Task to complete :: Restate all the data word for word, leaving nothing out.

Dataset ::
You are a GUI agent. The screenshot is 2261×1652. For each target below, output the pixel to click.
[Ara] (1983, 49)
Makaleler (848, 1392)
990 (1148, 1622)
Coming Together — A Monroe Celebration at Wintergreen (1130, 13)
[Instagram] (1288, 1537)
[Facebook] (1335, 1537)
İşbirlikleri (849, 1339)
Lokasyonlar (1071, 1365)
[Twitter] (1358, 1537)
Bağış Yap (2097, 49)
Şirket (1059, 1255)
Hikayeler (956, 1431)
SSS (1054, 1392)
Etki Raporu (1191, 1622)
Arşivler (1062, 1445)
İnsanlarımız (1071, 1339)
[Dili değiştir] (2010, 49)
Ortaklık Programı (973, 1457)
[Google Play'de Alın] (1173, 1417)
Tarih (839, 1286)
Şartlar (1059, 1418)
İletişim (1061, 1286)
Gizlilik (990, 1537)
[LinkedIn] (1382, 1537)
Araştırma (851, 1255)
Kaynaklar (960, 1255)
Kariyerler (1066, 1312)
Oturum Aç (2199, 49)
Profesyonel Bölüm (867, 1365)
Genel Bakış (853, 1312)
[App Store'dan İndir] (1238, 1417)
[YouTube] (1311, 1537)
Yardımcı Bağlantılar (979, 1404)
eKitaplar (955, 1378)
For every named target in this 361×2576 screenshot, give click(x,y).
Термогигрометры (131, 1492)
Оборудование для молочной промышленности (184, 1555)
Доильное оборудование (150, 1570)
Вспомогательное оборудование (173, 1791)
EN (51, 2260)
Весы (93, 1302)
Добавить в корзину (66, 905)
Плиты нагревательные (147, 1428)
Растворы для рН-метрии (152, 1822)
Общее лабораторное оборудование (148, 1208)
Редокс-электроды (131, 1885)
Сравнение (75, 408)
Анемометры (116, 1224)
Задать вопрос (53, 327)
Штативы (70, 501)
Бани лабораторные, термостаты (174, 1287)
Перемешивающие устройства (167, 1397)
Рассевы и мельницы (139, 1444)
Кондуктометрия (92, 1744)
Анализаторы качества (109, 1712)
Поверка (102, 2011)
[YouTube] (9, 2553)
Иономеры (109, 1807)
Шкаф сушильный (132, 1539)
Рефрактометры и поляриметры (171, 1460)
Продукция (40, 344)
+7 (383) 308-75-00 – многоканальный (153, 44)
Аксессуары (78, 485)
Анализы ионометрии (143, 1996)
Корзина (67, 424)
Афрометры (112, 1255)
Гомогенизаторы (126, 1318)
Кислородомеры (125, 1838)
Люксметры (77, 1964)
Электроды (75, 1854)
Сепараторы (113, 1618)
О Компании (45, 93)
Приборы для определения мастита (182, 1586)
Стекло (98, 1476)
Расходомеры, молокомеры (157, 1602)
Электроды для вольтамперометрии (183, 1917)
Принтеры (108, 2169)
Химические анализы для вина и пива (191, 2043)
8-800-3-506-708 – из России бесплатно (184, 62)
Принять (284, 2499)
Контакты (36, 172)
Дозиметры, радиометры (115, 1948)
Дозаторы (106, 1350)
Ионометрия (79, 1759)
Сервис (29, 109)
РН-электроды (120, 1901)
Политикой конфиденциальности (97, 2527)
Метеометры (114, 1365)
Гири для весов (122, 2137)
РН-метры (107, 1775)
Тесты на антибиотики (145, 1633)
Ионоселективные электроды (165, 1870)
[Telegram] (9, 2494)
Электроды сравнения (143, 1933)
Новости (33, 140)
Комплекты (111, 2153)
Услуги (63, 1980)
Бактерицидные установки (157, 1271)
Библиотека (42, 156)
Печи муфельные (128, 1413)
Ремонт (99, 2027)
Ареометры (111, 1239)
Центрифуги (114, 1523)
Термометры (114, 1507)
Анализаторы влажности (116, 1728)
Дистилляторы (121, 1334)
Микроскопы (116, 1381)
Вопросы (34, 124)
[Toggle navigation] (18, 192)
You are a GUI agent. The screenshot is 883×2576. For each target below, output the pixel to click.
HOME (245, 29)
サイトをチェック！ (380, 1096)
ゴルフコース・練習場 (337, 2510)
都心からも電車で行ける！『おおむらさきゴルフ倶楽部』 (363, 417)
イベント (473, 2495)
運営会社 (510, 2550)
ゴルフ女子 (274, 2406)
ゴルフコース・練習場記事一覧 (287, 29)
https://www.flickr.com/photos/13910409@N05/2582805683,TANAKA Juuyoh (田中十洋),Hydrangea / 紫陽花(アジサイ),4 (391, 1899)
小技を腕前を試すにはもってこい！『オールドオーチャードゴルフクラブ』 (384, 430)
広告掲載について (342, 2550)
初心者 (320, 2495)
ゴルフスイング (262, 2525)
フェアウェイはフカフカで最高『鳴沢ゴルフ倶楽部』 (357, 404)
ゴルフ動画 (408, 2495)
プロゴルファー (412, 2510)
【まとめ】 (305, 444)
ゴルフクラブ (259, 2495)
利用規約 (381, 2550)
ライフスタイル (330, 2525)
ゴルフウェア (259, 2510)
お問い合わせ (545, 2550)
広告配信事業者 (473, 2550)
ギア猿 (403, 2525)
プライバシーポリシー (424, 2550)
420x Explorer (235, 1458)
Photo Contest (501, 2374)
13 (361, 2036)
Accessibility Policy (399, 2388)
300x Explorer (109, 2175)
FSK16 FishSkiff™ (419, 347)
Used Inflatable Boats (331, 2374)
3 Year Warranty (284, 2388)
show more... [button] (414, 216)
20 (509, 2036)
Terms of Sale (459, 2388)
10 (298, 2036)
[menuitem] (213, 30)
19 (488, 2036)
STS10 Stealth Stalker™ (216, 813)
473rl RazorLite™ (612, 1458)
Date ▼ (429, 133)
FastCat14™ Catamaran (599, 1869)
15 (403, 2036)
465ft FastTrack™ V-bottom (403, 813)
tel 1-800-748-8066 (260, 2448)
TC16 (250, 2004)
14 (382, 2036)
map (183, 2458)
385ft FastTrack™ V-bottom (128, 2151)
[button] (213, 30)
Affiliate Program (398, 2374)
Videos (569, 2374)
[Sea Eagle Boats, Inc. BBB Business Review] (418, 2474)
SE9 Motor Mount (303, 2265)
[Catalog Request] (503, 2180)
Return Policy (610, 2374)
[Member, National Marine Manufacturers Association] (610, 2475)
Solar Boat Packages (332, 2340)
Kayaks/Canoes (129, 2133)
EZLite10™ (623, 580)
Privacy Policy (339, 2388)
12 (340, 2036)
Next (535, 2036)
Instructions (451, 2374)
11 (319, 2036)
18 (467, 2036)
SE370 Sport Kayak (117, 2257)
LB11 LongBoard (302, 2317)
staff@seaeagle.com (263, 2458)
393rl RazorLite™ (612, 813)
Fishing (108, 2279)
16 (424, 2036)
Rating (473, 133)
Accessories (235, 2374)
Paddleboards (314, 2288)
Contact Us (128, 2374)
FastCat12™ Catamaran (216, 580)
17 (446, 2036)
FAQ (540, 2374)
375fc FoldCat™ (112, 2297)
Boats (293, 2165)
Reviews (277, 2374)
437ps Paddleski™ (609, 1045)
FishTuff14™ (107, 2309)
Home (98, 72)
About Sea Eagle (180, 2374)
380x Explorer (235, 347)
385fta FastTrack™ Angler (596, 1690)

Written response ::
You are a GUI agent. The screenshot is 2261×1652. For each target below, output the pixel to click.
[Ara] (1983, 49)
Makaleler (848, 1392)
990 (1148, 1622)
Coming Together — A Monroe Celebration at Wintergreen (1130, 13)
[Instagram] (1288, 1537)
[Facebook] (1335, 1537)
İşbirlikleri (849, 1339)
Lokasyonlar (1071, 1365)
[Twitter] (1358, 1537)
Bağış Yap (2097, 49)
Şirket (1059, 1255)
Hikayeler (956, 1431)
SSS (1054, 1392)
Etki Raporu (1191, 1622)
Arşivler (1062, 1445)
İnsanlarımız (1071, 1339)
[Dili değiştir] (2010, 49)
Ortaklık Programı (973, 1457)
[Google Play'de Alın] (1173, 1417)
Tarih (839, 1286)
Şartlar (1059, 1418)
İletişim (1061, 1286)
Gizlilik (990, 1537)
[LinkedIn] (1382, 1537)
Araştırma (851, 1255)
Kaynaklar (960, 1255)
Kariyerler (1066, 1312)
Oturum Aç (2199, 49)
Profesyonel Bölüm (867, 1365)
Genel Bakış (853, 1312)
[App Store'dan İndir] (1238, 1417)
[YouTube] (1311, 1537)
Yardımcı Bağlantılar (979, 1404)
eKitaplar (955, 1378)
For every named target in this 361×2576 screenshot, give click(x,y).
Термогигрометры (131, 1492)
Оборудование для молочной промышленности (184, 1555)
Доильное оборудование (150, 1570)
Вспомогательное оборудование (173, 1791)
EN (51, 2260)
Весы (93, 1302)
Добавить в корзину (66, 905)
Плиты нагревательные (147, 1428)
Растворы для рН-метрии (152, 1822)
Общее лабораторное оборудование (148, 1208)
Редокс-электроды (131, 1885)
Сравнение (75, 408)
Анемометры (116, 1224)
Задать вопрос (53, 327)
Штативы (70, 501)
Бани лабораторные, термостаты (174, 1287)
Перемешивающие устройства (167, 1397)
Рассевы и мельницы (139, 1444)
Кондуктометрия (92, 1744)
Анализаторы качества (109, 1712)
Поверка (102, 2011)
[YouTube] (9, 2553)
Иономеры (109, 1807)
Шкаф сушильный (132, 1539)
Рефрактометры и поляриметры (171, 1460)
Продукция (40, 344)
+7 (383) 308-75-00 – многоканальный (153, 44)
Аксессуары (78, 485)
Анализы ионометрии (143, 1996)
Корзина (67, 424)
Афрометры (112, 1255)
Гомогенизаторы (126, 1318)
Кислородомеры (125, 1838)
Люксметры (77, 1964)
Электроды (75, 1854)
Сепараторы (113, 1618)
О Компании (45, 93)
Приборы для определения мастита (182, 1586)
Стекло (98, 1476)
Расходомеры, молокомеры (157, 1602)
Электроды для вольтамперометрии (183, 1917)
Принтеры (108, 2169)
Химические анализы для вина и пива (191, 2043)
8-800-3-506-708 – из России бесплатно (184, 62)
Принять (284, 2499)
Контакты (36, 172)
Дозиметры, радиометры (115, 1948)
Дозаторы (106, 1350)
Ионометрия (79, 1759)
Сервис (29, 109)
РН-электроды (120, 1901)
Политикой конфиденциальности (97, 2527)
Метеометры (114, 1365)
Гири для весов (122, 2137)
РН-метры (107, 1775)
Тесты на антибиотики (145, 1633)
Ионоселективные электроды (165, 1870)
[Telegram] (9, 2494)
Электроды сравнения (143, 1933)
Новости (33, 140)
Комплекты (111, 2153)
Услуги (63, 1980)
Бактерицидные установки (157, 1271)
Библиотека (42, 156)
Печи муфельные (128, 1413)
Ремонт (99, 2027)
Ареометры (111, 1239)
Центрифуги (114, 1523)
Термометры (114, 1507)
Анализаторы влажности (116, 1728)
Дистилляторы (121, 1334)
Микроскопы (116, 1381)
Вопросы (34, 124)
[Toggle navigation] (18, 192)
You are a GUI agent. The screenshot is 883×2576. For each target below, output the pixel to click.
HOME (245, 29)
サイトをチェック！ (380, 1096)
ゴルフコース・練習場 (337, 2510)
都心からも電車で行ける！『おおむらさきゴルフ倶楽部』 (363, 417)
イベント (473, 2495)
運営会社 (510, 2550)
ゴルフ女子 (274, 2406)
ゴルフコース・練習場記事一覧 (287, 29)
https://www.flickr.com/photos/13910409@N05/2582805683,TANAKA Juuyoh (田中十洋),Hydrangea / 紫陽花(アジサイ),4 (391, 1899)
小技を腕前を試すにはもってこい！『オールドオーチャードゴルフクラブ』 (384, 430)
広告掲載について (342, 2550)
初心者 (320, 2495)
ゴルフスイング (262, 2525)
フェアウェイはフカフカで最高『鳴沢ゴルフ倶楽部』 (357, 404)
ゴルフ動画 (408, 2495)
プロゴルファー (412, 2510)
【まとめ】 (305, 444)
ゴルフクラブ (259, 2495)
利用規約 (381, 2550)
ライフスタイル (330, 2525)
ゴルフウェア (259, 2510)
お問い合わせ (545, 2550)
広告配信事業者 (473, 2550)
ギア猿 (403, 2525)
プライバシーポリシー (424, 2550)
420x Explorer (235, 1458)
Photo Contest (501, 2374)
13 (361, 2036)
Accessibility Policy (399, 2388)
300x Explorer (109, 2175)
FSK16 FishSkiff™ (419, 347)
Used Inflatable Boats (331, 2374)
3 Year Warranty (284, 2388)
show more... [button] (414, 216)
20 (509, 2036)
Terms of Sale (459, 2388)
10 (298, 2036)
[menuitem] (213, 30)
19 (488, 2036)
STS10 Stealth Stalker™ (216, 813)
473rl RazorLite™ (612, 1458)
Date ▼ (429, 133)
FastCat14™ Catamaran (599, 1869)
15 (403, 2036)
465ft FastTrack™ V-bottom (403, 813)
tel 1-800-748-8066 (260, 2448)
TC16 (250, 2004)
14 (382, 2036)
map (183, 2458)
385ft FastTrack™ V-bottom (128, 2151)
[button] (213, 30)
Affiliate Program (398, 2374)
Videos (569, 2374)
[Sea Eagle Boats, Inc. BBB Business Review] (418, 2474)
SE9 Motor Mount (303, 2265)
[Catalog Request] (503, 2180)
Return Policy (610, 2374)
[Member, National Marine Manufacturers Association] (610, 2475)
Solar Boat Packages (332, 2340)
Kayaks/Canoes (129, 2133)
EZLite10™ (623, 580)
Privacy Policy (339, 2388)
12 (340, 2036)
Next (535, 2036)
Instructions (451, 2374)
11 (319, 2036)
18 (467, 2036)
SE370 Sport Kayak (117, 2257)
LB11 LongBoard (302, 2317)
staff@seaeagle.com (263, 2458)
393rl RazorLite™ (612, 813)
Fishing (108, 2279)
16 (424, 2036)
Rating (473, 133)
Accessories (235, 2374)
Paddleboards (314, 2288)
Contact Us (128, 2374)
FastCat12™ Catamaran (216, 580)
17 (446, 2036)
FAQ (540, 2374)
375fc FoldCat™ (112, 2297)
Boats (293, 2165)
Reviews (277, 2374)
437ps Paddleski™ (609, 1045)
FishTuff14™ (107, 2309)
Home (98, 72)
About Sea Eagle (180, 2374)
380x Explorer (235, 347)
385fta FastTrack™ Angler (596, 1690)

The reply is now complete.